Just as there currently seems to be a deal of criticism of computer games in terms of distracting or even corrupting today's children, there used to be similar criticism about comics. Many adults had the opinion that extensive reading of comics would result in their child becoming a delinquent. In my childhood neighbourhood many of us had comic collections and we would get together to swap titles in order to increase access. It was a hot trading environment too - popular titles could command a higher swap rate, as could the latest editions or special issues. Similarly, torn covers and missing pages would be marked down, so there was a lot for the young trader to be wary of. Here are some of the favoured titles of the day.

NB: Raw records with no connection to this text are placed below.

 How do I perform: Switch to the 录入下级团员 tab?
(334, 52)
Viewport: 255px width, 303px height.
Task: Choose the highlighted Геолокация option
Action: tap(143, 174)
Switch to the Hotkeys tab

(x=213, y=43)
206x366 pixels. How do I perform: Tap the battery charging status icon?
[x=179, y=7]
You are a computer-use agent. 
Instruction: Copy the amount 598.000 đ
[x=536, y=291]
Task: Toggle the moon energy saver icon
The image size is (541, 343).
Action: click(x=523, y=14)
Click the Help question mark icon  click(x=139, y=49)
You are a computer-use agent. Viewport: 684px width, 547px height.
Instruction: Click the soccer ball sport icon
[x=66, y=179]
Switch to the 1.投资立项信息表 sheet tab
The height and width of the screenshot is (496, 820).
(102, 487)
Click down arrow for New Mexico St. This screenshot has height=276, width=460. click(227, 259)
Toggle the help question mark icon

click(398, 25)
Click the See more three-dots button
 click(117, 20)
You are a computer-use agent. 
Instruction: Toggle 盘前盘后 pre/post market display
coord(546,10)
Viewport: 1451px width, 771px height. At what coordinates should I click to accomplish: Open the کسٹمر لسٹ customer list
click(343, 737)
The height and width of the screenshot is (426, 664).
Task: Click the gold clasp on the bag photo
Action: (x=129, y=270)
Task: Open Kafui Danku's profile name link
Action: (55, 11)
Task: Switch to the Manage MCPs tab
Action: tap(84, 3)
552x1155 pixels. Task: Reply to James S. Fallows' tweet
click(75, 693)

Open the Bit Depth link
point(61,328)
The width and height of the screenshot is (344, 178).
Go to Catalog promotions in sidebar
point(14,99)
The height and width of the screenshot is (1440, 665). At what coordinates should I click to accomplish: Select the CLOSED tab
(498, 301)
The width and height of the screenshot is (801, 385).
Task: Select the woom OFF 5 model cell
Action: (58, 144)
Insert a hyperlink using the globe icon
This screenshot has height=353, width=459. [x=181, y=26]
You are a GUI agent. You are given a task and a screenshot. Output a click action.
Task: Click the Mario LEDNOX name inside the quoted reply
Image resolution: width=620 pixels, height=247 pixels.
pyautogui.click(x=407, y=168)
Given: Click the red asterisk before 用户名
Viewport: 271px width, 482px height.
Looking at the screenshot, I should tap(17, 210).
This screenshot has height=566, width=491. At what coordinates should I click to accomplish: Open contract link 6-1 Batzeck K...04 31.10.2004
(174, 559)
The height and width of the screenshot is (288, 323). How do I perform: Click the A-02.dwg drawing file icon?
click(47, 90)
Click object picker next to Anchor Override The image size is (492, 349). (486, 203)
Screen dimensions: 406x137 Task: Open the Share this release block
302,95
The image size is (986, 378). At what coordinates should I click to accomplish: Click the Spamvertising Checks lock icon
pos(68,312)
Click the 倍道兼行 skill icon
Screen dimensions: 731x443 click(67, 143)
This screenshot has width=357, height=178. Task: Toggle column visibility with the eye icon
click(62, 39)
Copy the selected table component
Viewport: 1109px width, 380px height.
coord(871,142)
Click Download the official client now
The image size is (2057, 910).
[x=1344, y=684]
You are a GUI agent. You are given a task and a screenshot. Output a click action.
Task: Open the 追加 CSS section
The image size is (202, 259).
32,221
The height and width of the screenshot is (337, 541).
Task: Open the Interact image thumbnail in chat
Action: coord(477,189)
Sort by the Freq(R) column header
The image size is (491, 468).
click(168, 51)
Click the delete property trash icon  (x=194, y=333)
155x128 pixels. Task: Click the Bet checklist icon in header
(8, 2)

Many of the comic titles that were available in Australia in those days were imported from overseas, and the main importer was the Melbourne firm of Gordon & Gotch. John Gotch arrived in Australia in December 1853 chasing gold. That was unsuccessful and Gotch found himself selling newspapers for Alexander Gordon, an association which grew into a partnership. When Gordon retired in 1859 and returned to his native Scotland, Gotch bought his share and continued the business which by then was the main importer of newspapers and magazines from Britain.

Branches in Sydney and London followed, and in 1875 Gordon & Gotch opened a Brisbane branch. The business continued to flourish, being incorporated in 1895 and listed in 1897. The six-storey building below was erected in Adelaide St in 1926-7, and the size of the structure is an indication of how successful the company had become.
(Photo: BCC)

(Photo: © 2015 the foto fanatic)

The building is still standing in Adelaide St, populated with commercial tenants. Gordon & Gotch left the building in 1957 but they are a continuing player in the world of printed media, distributing more than 130 million items each year. They are now part of the PMP Group.